Given request:
Can you repeat the items word for word, from the line with "Given: Select the Reference Code header" through the end of the items, leaving out the pictures?

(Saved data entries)

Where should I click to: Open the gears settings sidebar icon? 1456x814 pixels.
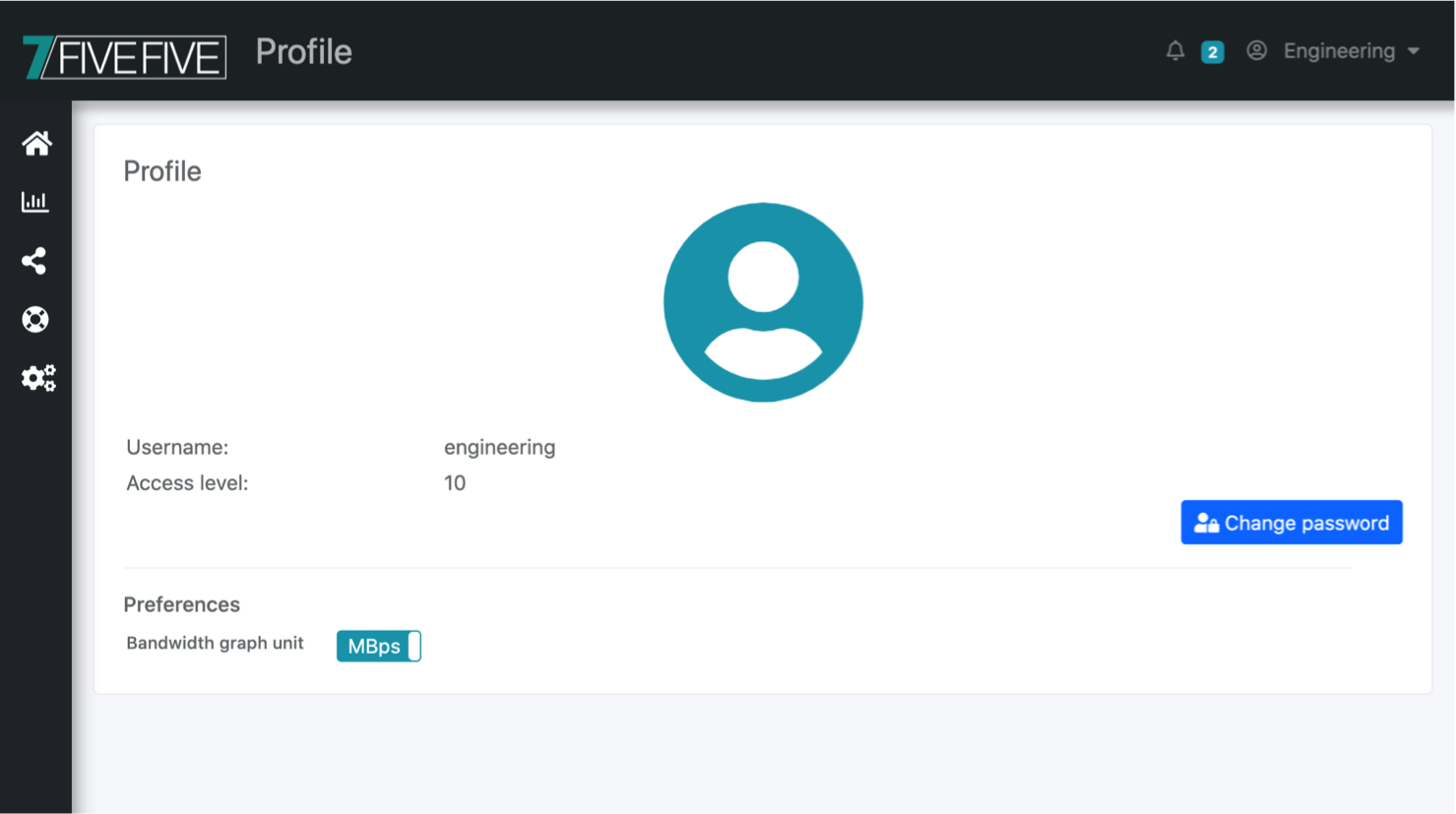click(x=38, y=378)
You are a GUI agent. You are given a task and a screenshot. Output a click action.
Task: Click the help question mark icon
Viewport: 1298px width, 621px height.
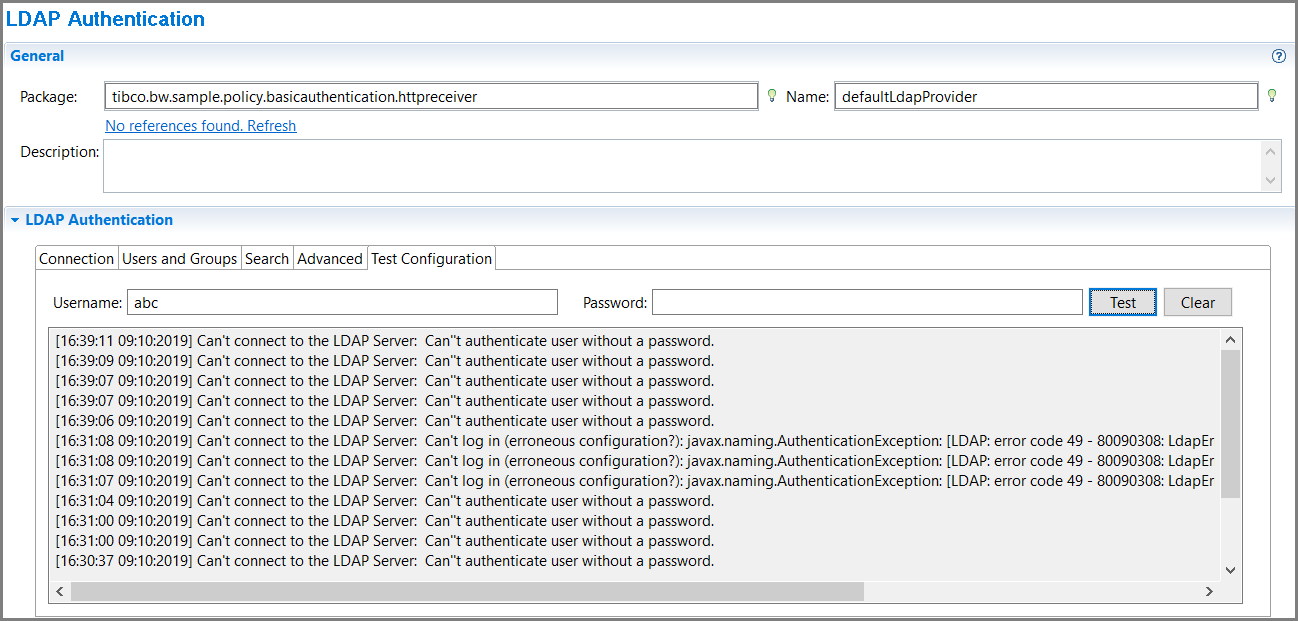tap(1278, 56)
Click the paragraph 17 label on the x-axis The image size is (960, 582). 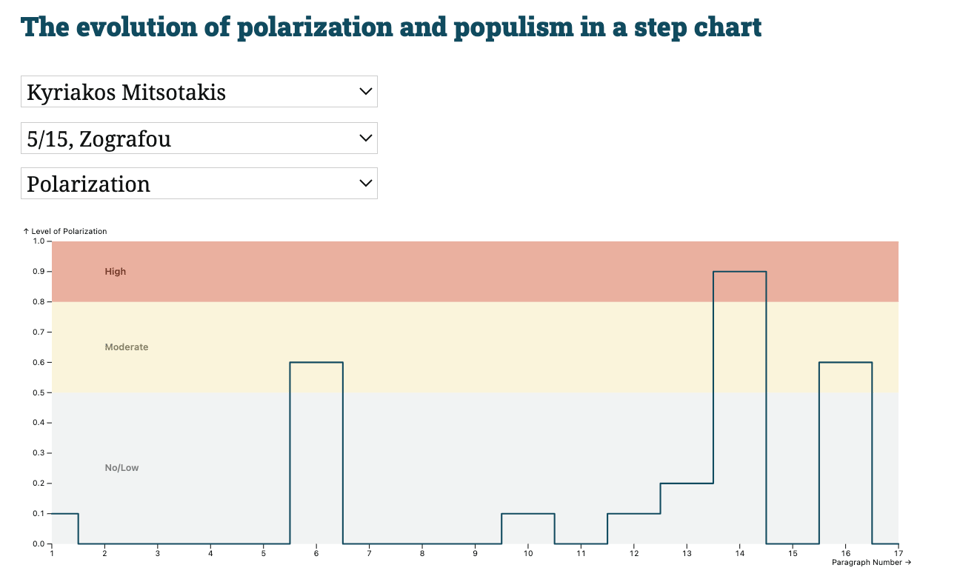pos(898,552)
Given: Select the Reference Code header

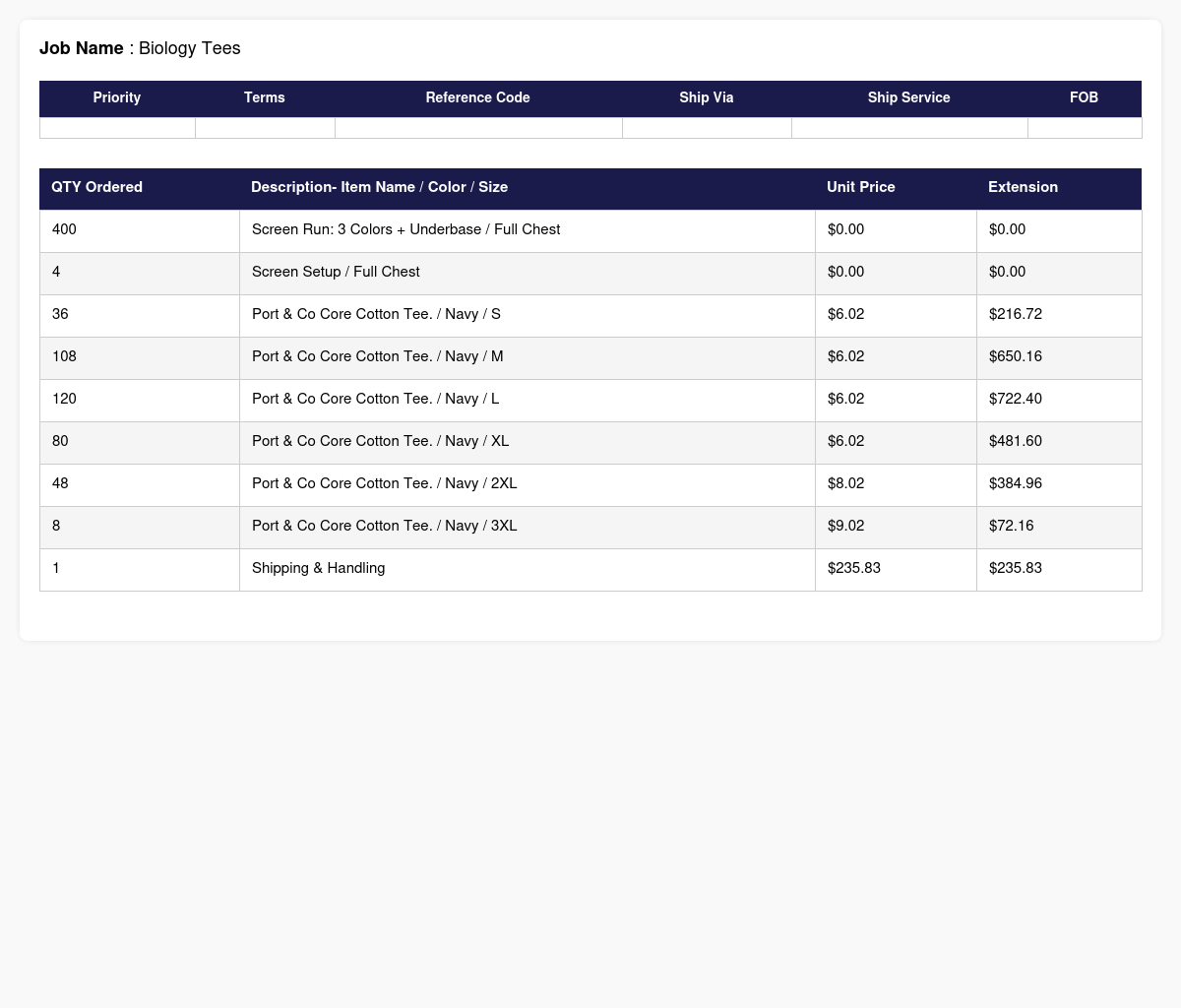Looking at the screenshot, I should [478, 98].
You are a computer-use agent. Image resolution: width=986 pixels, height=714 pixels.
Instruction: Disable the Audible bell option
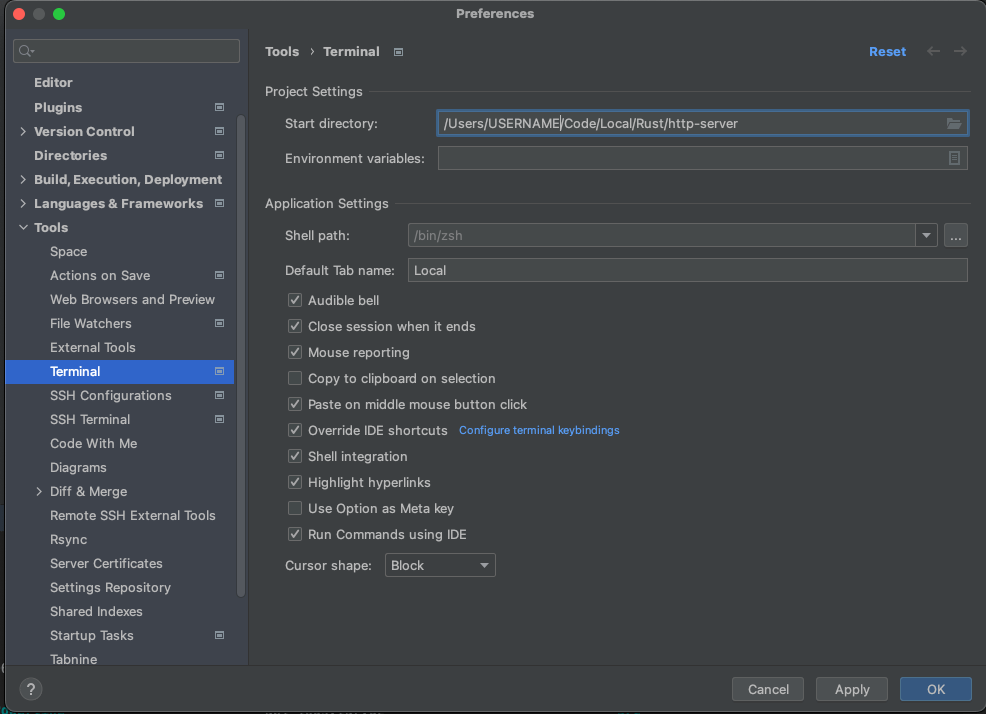pyautogui.click(x=295, y=300)
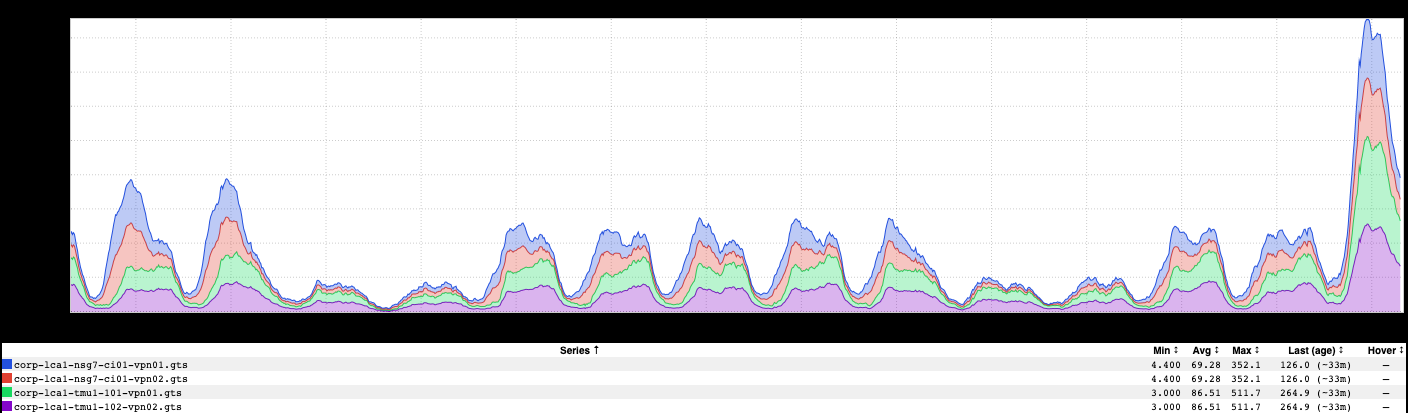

Response:
Given: Select the Reference Code header

Looking at the screenshot, I should [478, 98].
You are a computer-use agent. Image resolution: width=986 pixels, height=714 pixels.
Instruction: Disable the Audible bell option
pyautogui.click(x=295, y=300)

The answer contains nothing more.